The US appoints the president of the World Bank. This president
– is ex officio chairman of the International Centre for Settlement of Investment Disputes (ICSID) Administrative Council,
– proposes the ICSID secretary-general,
– appoints all three the arbitrators in appeal cases under ICSID rules.
The secretary-general of ICSID
– appoints the third arbitrator if the parties can not agree on the third one,
– will decide over conflicts of interest. (ICSID, articles 5, 10, 38, 52 and Commission, 2014b, Table 8, article x-25.10)
The ISDS system gives the US an unfair advantage. Adjudicative processes have to be free of reasonably perceived bias. This is not the case with ISDS.
Statistically significant evidence
There may be more than a reasonably perceived bias, a study suggests there may be actual bias. The study “examines trends in legal interpretation instead of case outcomes and finds statistically significant evidence that arbitrators favour: (1) the position of claimants over respondent states and (2) the position of claimants from major Western capital-exporting states over claimants from other states.”
The study finds that claimants from the US were 91% more likely to benefit from an expansive resolution than claimants from all other states combined. Claimants from Western European former colonial powers were 75% more likely to benefit from an expansive resolution than claimants from all other states combined, other than the US.
The study concludes: “These tendencies, especially in combination, give tentative cause for concern and provide a basis for further study and reflection on the system’s design, not least because the use of investment treaty arbitration appears to be a relatively recent phenomenon.” (Van Harten, 2012)
These are sensitive issues. Expansive interpretations put pressure on the public interest. Furthermore, if ISDS amounts to a neo-colonialist instrument, that would not be compatible with the EU treaties.
The US never lost an ISDS case
The US never lost a known ISDS case. The US could have lost the Loewen ISDS case, as the domestic court took a terrible decision. The US won the Loewen ISDS case on a technicality.
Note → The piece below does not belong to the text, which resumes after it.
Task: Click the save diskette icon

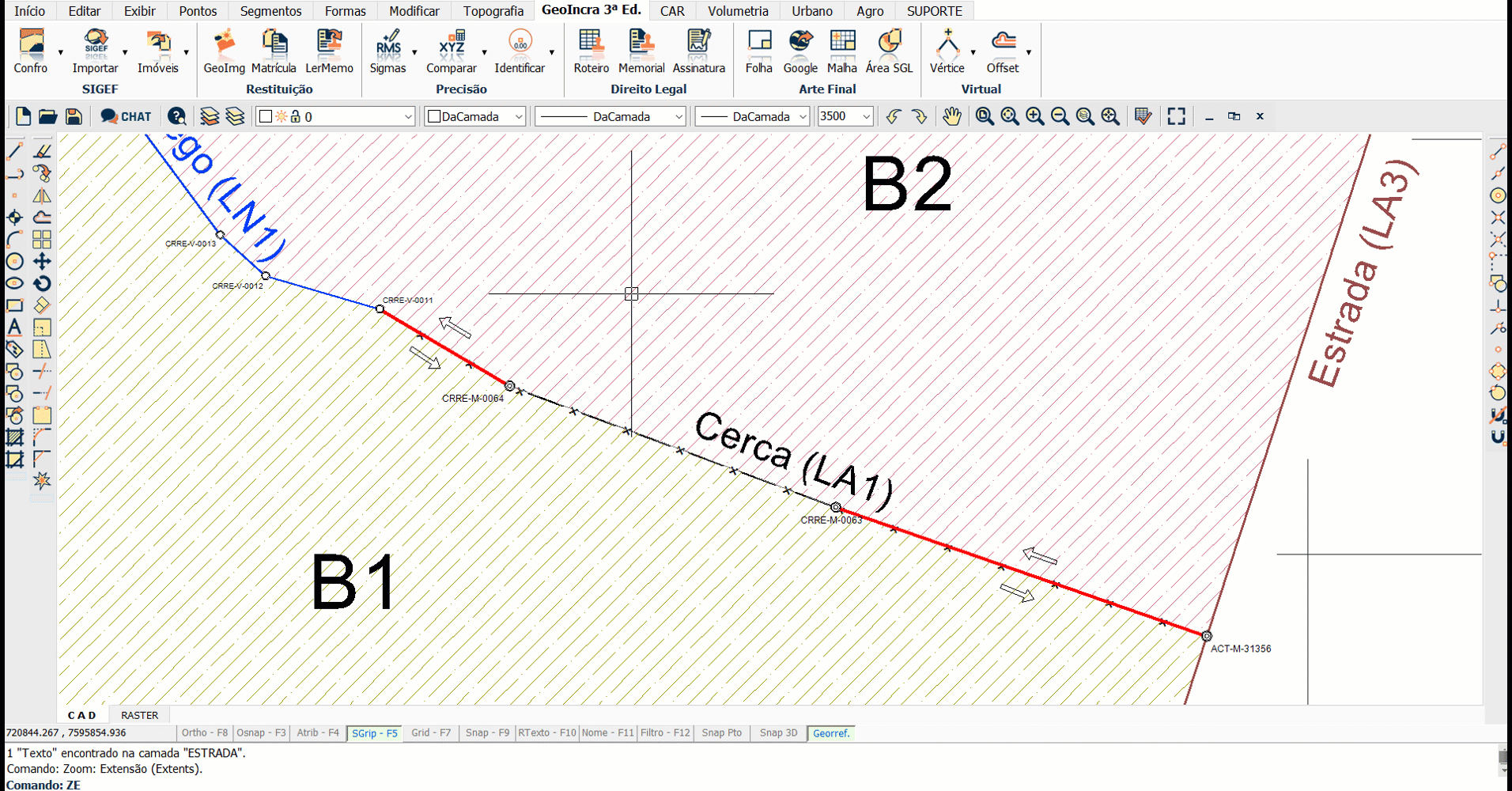Action: pos(74,116)
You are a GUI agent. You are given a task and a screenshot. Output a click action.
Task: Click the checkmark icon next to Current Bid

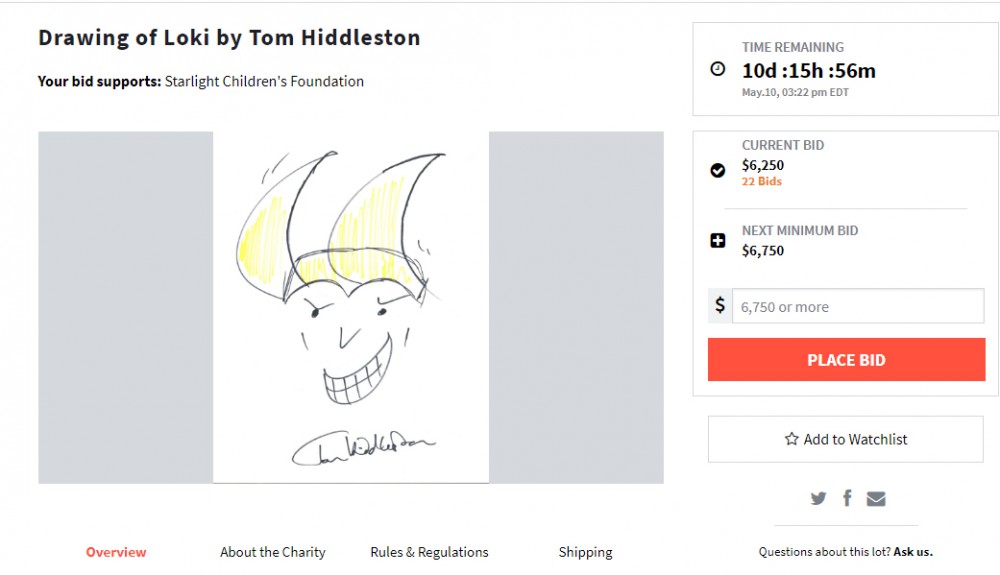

After the Loewen ISDS case one of the tribunal members publicly conceded having met with officials of the US Department of Justice (DoJ) prior to accepting his appointment. The DoJ put pressure on him. (Kleinheisterkamp, 2014)
The ISDS system gives the US an unfair advantage. The US is not shy to exert pressure on arbitrators.
We can now draw six conclusions:
– ISDS gives the US an unfair advantage,
– we can not expect EU companies to win ISDS cases against the US,
– ISDS is not free of reasonably perceived bias,
– ISDS has characteristics of a rigged system,
– expansive interpretations put pressure on the public interest,
– ISDS may not be compatible with the EU treaties.
Locking in failed reforms
The EU commission’s reform proposals, presented in its consultation (Commission, 2014a), do not solve the problems noted above: lack of conventional institutional safeguards for independence: no tenure, no prohibitions on outside remuneration by the arbitrator and no neutral appointment of arbitrators; for-profit arbitrators; perverse incentives; the ISDS system gives the US an unfair advantage; reasonably perceived bias.
ISDS agreements concluded by EU member states are stand-alone investment agreements from which it is possible to withdraw. The EU considers adding ISDS to its trade agreements. This would create a lock-in, as it is almost impossible to withdraw from trade agreements.
The EU aims to create a global standard. Presently a minority of foreign investment is covered by ISDS, after ISDS agreements between the major capital exporting countries a large majority of global foreign investment would be covered by ISDS.
Failed reforms, impossibility to withdraw and wide coverage of global foreign investment would create a global lock-in, an uncontrollable situation with unprecedented and unchecked power for for-profit arbitrators, which will burden democracies, local investors, tax payers, human rights and the rule of law.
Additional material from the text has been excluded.